Your monthly expenses include:
- Rent: $400
- Tourist tax: 88 USD
- Freight: $81
- Energy: 66 USD (reduced rate agreed with your supplier)
- Lunch: $133
- Babysitter: $5.50 per hour during the day or $10 at night
The biggest price increases, he says, have been in the cost of food.
“It’s little things, like groceries, that cost around US$1.10 per item, which adds up quickly.”
“I use the price scanner at the supermarket to keep track, and pretty soon I hit $55, and then I have to think about what I’m going to pay back.”
“What I need to be able to survival is long term planning, to be able to know what I will be doing in a month, because everything has to be budgeted down to the last penny”.
Kellaway says he’s doing everything he can to cut costs.
She does the dishes once every three days to limit the amount of hot water she uses, she thinks about every time she wants a cup of tea for the price of electricity to boil her kettle, and she dries her clothes in the middle of the living room bedroom instead of using a dryer.
“The stress of worrying about all this, and being a mother, a single mother, plus jobs and things around the house, is just too much.”
Over the past year, Kellaway has saved as much as she can to pay for her daughter’s 10th birthday party.
The party, held at a trampoline center, was exactly what her daughter wanted.
But the US$330 cost meant Kellaway couldn’t afford such a big freebie.
“I had to say, ‘It’s your present,’ and she was very understanding about it and I actually found some money to buy something small,” he says.
“But it’s a very bad thing, to have to tell a child that you cannot, as a mother, afford buy her a present because you spent all the money on a party.
“It shouldn’t be like that.”
Kellaway would love to go on vacation, but adds, “It’s not really real, it’s more like a dream.”
“I realize that I can’t afford to buy things like clothes or a new pair of shoes without holes because I know the food money is gone or my daughter could use it for things she needs.”
“I can’t remember the last time I went to a supermarket and bought what I wanted without adding up as I went.”
“That’s what it all says: after working all those hours, if you don’t have enough money in your account to shop and buy what you want, then there’s bound to be something wrong. not.”
“It’s really difficult when your child asks you to buy him a magazine and you have to say ‘no’.”
“Daily life is very expensive and frustrating.”
“Life is even dearer when you are in the poverty because you can’t afford to buy things in bulk.
“It’s a real trap.”
And yet, Kellaway likes to work.
“I’m stuck doing pretty low-paying jobs,” she says. “They are really rewarding, but they don’t pay much.”
On a chair in Kellaway’s bedroom is a painting of her.
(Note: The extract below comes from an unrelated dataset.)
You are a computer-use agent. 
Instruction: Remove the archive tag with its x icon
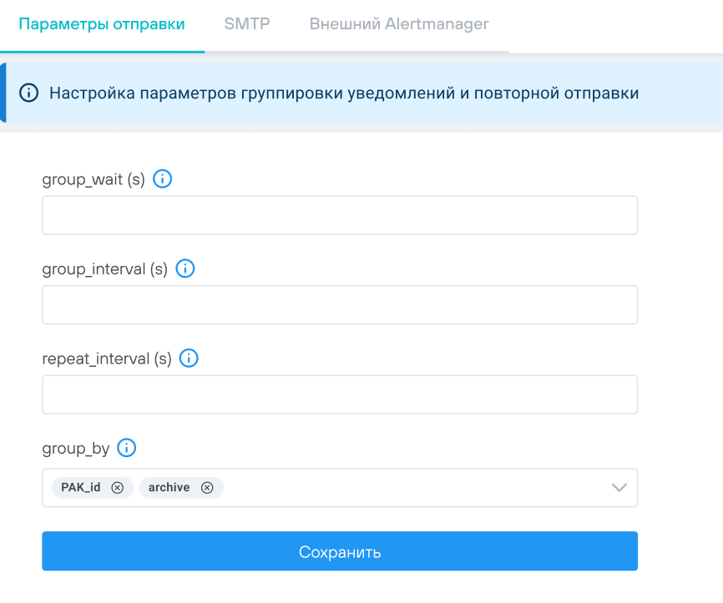(x=207, y=488)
It was painted by one of the people she cares for, an artist with multiple sclerosis.
“Caring work is extremely important, being able to support someone in need is a privilege and it really matters, and yet it is a minimum wage“.
If Kellaway received a magic wand, what would he do?
“It would remove the adjustment rate (on government aid) so people get paid to work, subsidize childcare appropriately and pump a lot of money into schools for breakfasts and after-school clubs. school.”
“There seems to be an idea that people are just sitting on their butts, but we want to go out there and earn a living wage.”
Kellaway hopes to retrain as a counselor or psychotherapist in the future. He started his studies last year, but the demands of the job and motherhood prevented it.
He says he will try again when his daughter is a bit older.
“I keep myself as happy and busy as possible,” she says. “But when my daughter sleeps, yeah, I get really depressed.”I’m really very tired“.